> _STORED DATA_:
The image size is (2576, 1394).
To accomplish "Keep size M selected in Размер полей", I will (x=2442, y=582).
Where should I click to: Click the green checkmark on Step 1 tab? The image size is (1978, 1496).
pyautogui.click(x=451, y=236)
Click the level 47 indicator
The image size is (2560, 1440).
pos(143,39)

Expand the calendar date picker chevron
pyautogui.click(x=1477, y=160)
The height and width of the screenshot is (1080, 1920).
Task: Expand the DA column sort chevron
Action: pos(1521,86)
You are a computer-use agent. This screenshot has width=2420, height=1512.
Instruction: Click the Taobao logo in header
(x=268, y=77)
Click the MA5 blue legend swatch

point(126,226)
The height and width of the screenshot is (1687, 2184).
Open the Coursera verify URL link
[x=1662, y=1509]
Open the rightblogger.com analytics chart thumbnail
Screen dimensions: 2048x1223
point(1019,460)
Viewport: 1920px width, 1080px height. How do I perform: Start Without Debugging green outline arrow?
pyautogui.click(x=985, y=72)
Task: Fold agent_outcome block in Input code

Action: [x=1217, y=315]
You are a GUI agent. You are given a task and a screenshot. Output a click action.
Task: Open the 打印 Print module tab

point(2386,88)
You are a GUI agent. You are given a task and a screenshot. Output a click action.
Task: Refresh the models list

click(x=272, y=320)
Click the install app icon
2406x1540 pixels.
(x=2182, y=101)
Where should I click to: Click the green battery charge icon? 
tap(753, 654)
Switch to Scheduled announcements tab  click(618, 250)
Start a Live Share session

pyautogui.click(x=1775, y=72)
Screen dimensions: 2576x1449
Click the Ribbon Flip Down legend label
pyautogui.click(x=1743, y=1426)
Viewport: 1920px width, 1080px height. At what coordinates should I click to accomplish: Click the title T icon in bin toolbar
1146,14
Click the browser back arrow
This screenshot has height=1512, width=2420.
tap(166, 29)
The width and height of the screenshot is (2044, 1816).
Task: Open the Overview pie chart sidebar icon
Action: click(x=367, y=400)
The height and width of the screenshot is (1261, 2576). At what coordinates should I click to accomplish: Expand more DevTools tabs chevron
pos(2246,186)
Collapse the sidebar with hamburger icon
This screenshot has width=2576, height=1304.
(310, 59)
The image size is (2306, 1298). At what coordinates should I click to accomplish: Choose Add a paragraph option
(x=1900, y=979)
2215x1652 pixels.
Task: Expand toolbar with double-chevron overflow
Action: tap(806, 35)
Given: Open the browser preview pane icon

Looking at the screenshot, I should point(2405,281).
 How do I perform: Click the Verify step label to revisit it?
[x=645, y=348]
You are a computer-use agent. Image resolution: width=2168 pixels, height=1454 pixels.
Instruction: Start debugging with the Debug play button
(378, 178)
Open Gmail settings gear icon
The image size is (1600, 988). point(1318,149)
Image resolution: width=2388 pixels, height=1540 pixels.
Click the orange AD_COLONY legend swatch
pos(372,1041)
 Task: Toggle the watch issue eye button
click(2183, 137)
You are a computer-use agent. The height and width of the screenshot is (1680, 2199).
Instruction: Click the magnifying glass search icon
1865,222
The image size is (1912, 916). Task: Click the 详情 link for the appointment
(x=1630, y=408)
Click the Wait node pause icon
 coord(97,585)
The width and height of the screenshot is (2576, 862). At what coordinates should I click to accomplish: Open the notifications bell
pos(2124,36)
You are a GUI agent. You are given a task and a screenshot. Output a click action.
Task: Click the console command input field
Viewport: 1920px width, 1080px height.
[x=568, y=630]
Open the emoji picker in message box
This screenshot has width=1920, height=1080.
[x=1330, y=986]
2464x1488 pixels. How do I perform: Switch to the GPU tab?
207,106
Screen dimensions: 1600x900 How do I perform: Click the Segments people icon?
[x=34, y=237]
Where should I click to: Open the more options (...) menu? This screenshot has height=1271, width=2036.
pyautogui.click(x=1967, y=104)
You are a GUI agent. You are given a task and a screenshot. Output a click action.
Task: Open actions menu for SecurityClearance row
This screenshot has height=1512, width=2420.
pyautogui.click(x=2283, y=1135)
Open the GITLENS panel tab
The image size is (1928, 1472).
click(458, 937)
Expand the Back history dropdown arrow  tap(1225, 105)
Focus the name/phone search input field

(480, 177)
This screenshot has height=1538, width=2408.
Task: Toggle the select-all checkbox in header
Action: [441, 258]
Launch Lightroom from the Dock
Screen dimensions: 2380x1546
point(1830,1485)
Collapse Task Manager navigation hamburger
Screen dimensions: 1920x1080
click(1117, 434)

> _WHAT THE TASK ASKS_: Please quote the records above exactly, without skipping a line.

> _ANSWER SPACE_:
The image size is (2576, 1394).
To accomplish "Keep size M selected in Размер полей", I will (x=2442, y=582).
Where should I click to: Click the green checkmark on Step 1 tab? The image size is (1978, 1496).
pyautogui.click(x=451, y=236)
Click the level 47 indicator
The image size is (2560, 1440).
pos(143,39)

Expand the calendar date picker chevron
pyautogui.click(x=1477, y=160)
The height and width of the screenshot is (1080, 1920).
Task: Expand the DA column sort chevron
Action: pos(1521,86)
You are a computer-use agent. This screenshot has width=2420, height=1512.
Instruction: Click the Taobao logo in header
(x=268, y=77)
Click the MA5 blue legend swatch

point(126,226)
The height and width of the screenshot is (1687, 2184).
Open the Coursera verify URL link
[x=1662, y=1509]
Open the rightblogger.com analytics chart thumbnail
Screen dimensions: 2048x1223
point(1019,460)
Viewport: 1920px width, 1080px height. How do I perform: Start Without Debugging green outline arrow?
pyautogui.click(x=985, y=72)
Task: Fold agent_outcome block in Input code

Action: [x=1217, y=315]
You are a GUI agent. You are given a task and a screenshot. Output a click action.
Task: Open the 打印 Print module tab

point(2386,88)
You are a GUI agent. You are given a task and a screenshot. Output a click action.
Task: Refresh the models list

click(x=272, y=320)
Click the install app icon
2406x1540 pixels.
(x=2182, y=101)
Where should I click to: Click the green battery charge icon? 
tap(753, 654)
Switch to Scheduled announcements tab  click(618, 250)
Start a Live Share session

pyautogui.click(x=1775, y=72)
Screen dimensions: 2576x1449
Click the Ribbon Flip Down legend label
pyautogui.click(x=1743, y=1426)
Viewport: 1920px width, 1080px height. At what coordinates should I click to accomplish: Click the title T icon in bin toolbar
1146,14
Click the browser back arrow
This screenshot has height=1512, width=2420.
tap(166, 29)
The width and height of the screenshot is (2044, 1816).
Task: Open the Overview pie chart sidebar icon
Action: click(x=367, y=400)
The height and width of the screenshot is (1261, 2576). At what coordinates should I click to accomplish: Expand more DevTools tabs chevron
pos(2246,186)
Collapse the sidebar with hamburger icon
This screenshot has width=2576, height=1304.
(310, 59)
The image size is (2306, 1298). At what coordinates should I click to accomplish: Choose Add a paragraph option
(x=1900, y=979)
2215x1652 pixels.
Task: Expand toolbar with double-chevron overflow
Action: tap(806, 35)
Given: Open the browser preview pane icon

Looking at the screenshot, I should point(2405,281).
 How do I perform: Click the Verify step label to revisit it?
[x=645, y=348]
You are a computer-use agent. Image resolution: width=2168 pixels, height=1454 pixels.
Instruction: Start debugging with the Debug play button
(378, 178)
Open Gmail settings gear icon
The image size is (1600, 988). point(1318,149)
Image resolution: width=2388 pixels, height=1540 pixels.
Click the orange AD_COLONY legend swatch
pos(372,1041)
 Task: Toggle the watch issue eye button
click(2183, 137)
You are a computer-use agent. The height and width of the screenshot is (1680, 2199).
Instruction: Click the magnifying glass search icon
1865,222
The image size is (1912, 916). Task: Click the 详情 link for the appointment
(x=1630, y=408)
Click the Wait node pause icon
 coord(97,585)
The width and height of the screenshot is (2576, 862). At what coordinates should I click to accomplish: Open the notifications bell
pos(2124,36)
You are a GUI agent. You are given a task and a screenshot. Output a click action.
Task: Click the console command input field
Viewport: 1920px width, 1080px height.
[x=568, y=630]
Open the emoji picker in message box
This screenshot has width=1920, height=1080.
[x=1330, y=986]
2464x1488 pixels. How do I perform: Switch to the GPU tab?
207,106
Screen dimensions: 1600x900 How do I perform: Click the Segments people icon?
[x=34, y=237]
Where should I click to: Open the more options (...) menu? This screenshot has height=1271, width=2036.
pyautogui.click(x=1967, y=104)
You are a GUI agent. You are given a task and a screenshot. Output a click action.
Task: Open actions menu for SecurityClearance row
This screenshot has height=1512, width=2420.
pyautogui.click(x=2283, y=1135)
Open the GITLENS panel tab
The image size is (1928, 1472).
click(458, 937)
Expand the Back history dropdown arrow  tap(1225, 105)
Focus the name/phone search input field

(480, 177)
This screenshot has height=1538, width=2408.
Task: Toggle the select-all checkbox in header
Action: [441, 258]
Launch Lightroom from the Dock
Screen dimensions: 2380x1546
point(1830,1485)
Collapse Task Manager navigation hamburger
Screen dimensions: 1920x1080
click(1117, 434)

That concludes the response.